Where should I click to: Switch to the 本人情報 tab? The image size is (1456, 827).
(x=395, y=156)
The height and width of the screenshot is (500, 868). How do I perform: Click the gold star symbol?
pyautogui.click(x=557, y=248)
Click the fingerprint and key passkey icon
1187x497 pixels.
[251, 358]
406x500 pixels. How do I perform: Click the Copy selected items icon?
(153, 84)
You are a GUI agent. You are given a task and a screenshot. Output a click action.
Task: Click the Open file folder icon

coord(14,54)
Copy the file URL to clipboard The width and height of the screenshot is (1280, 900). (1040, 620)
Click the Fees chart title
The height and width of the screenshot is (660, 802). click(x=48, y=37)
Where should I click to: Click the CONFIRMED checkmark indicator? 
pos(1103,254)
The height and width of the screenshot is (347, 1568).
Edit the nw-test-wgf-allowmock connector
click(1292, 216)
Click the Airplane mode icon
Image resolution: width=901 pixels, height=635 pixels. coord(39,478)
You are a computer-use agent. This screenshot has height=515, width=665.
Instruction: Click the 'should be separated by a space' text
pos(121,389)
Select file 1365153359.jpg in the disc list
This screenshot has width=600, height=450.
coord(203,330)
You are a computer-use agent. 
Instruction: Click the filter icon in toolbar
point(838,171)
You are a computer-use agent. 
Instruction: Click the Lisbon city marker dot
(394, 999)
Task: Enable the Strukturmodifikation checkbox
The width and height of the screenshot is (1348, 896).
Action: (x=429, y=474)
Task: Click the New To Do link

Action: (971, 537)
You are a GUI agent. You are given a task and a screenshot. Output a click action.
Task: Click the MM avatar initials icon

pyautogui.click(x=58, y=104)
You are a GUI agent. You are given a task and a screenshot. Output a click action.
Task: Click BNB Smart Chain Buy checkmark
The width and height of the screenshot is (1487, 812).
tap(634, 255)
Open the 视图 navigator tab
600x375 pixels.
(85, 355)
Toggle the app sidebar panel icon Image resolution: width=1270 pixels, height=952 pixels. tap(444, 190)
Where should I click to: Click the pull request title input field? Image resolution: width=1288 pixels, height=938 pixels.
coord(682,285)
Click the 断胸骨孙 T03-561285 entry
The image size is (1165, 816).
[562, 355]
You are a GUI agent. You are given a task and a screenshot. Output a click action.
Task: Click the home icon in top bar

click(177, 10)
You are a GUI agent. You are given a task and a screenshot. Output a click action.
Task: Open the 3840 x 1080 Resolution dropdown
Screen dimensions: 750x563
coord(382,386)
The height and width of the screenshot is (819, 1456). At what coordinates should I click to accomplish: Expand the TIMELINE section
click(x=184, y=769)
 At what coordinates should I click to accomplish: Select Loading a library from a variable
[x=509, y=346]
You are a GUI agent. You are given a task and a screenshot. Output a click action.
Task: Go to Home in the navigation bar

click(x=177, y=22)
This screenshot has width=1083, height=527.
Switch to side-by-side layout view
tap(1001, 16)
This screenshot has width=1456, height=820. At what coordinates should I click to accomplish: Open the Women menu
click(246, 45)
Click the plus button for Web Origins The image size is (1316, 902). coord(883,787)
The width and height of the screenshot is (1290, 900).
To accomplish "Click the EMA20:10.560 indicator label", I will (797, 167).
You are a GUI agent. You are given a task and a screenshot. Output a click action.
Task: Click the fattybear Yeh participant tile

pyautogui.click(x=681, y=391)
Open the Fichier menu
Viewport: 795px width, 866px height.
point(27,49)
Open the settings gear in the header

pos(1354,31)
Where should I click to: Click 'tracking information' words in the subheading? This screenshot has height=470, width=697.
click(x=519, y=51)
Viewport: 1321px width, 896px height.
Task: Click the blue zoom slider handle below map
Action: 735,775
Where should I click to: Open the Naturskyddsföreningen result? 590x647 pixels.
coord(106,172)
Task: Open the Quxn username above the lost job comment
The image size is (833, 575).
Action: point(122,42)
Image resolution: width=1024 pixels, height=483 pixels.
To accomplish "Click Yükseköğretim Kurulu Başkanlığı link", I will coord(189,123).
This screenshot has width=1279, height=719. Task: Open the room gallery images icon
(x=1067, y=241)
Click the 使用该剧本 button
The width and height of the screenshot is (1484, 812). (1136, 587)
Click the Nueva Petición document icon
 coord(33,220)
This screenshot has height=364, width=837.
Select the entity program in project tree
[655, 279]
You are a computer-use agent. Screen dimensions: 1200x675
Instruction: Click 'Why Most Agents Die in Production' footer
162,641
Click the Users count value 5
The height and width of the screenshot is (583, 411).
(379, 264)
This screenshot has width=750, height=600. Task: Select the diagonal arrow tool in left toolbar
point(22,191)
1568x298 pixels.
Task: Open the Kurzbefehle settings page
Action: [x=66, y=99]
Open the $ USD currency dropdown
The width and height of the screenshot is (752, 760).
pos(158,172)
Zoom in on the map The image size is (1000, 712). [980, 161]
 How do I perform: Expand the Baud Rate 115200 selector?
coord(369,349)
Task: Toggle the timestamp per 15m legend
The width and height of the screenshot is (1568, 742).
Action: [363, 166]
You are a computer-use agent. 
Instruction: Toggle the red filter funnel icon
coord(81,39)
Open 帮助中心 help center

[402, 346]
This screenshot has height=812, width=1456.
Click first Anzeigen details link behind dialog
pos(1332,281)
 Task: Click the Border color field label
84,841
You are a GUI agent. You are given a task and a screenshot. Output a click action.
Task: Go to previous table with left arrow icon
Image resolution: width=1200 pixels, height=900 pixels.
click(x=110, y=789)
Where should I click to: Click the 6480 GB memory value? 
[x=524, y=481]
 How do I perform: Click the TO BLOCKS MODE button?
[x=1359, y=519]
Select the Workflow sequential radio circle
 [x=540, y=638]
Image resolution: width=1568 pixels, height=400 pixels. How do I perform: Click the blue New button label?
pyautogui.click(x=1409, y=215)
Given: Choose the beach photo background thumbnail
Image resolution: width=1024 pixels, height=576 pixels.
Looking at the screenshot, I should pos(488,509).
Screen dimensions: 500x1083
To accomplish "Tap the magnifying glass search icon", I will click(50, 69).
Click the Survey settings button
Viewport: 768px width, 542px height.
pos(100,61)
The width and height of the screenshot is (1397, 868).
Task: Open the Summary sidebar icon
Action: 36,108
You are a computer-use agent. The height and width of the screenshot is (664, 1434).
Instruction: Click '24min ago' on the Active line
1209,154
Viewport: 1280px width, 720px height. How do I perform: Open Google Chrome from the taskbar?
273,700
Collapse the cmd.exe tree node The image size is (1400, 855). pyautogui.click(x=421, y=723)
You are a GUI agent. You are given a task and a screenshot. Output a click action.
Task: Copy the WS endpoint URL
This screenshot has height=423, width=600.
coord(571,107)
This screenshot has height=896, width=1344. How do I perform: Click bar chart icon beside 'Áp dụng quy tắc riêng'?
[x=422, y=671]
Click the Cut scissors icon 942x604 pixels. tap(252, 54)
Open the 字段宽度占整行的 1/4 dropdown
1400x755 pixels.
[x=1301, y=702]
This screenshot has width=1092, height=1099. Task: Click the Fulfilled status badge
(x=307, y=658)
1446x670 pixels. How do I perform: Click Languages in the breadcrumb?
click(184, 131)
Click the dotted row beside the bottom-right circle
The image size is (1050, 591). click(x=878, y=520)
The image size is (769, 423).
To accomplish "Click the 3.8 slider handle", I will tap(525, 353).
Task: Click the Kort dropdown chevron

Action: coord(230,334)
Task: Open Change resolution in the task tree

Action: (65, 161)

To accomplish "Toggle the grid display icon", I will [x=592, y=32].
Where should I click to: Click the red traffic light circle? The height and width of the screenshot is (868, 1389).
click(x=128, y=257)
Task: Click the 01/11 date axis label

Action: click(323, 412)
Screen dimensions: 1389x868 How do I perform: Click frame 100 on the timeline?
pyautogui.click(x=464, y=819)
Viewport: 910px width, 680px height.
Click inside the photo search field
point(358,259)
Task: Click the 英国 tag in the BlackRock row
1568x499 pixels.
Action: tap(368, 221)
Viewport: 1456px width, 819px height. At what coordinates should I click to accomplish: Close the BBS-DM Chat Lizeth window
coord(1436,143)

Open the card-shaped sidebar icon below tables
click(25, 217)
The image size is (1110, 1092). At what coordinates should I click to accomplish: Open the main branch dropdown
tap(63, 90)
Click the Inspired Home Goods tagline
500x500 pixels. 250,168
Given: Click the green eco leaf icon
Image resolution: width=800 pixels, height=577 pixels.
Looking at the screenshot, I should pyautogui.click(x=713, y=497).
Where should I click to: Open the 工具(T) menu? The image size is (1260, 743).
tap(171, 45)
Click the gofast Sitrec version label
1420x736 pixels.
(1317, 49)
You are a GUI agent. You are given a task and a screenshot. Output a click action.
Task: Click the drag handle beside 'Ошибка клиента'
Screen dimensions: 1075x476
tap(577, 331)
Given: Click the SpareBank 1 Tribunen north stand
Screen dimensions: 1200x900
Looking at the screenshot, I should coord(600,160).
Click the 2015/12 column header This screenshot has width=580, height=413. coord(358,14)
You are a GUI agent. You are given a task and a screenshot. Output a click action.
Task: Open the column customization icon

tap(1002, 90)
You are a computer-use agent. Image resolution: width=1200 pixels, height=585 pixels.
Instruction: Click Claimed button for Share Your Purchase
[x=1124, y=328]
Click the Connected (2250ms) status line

** Description of the task **
Gather every line of the listing above that contains the word "slider", and reproduce each one in full.

** Response to the exercise **
Task: Click the blue zoom slider handle below map
To accomplish "Click the 3.8 slider handle", I will tap(525, 353).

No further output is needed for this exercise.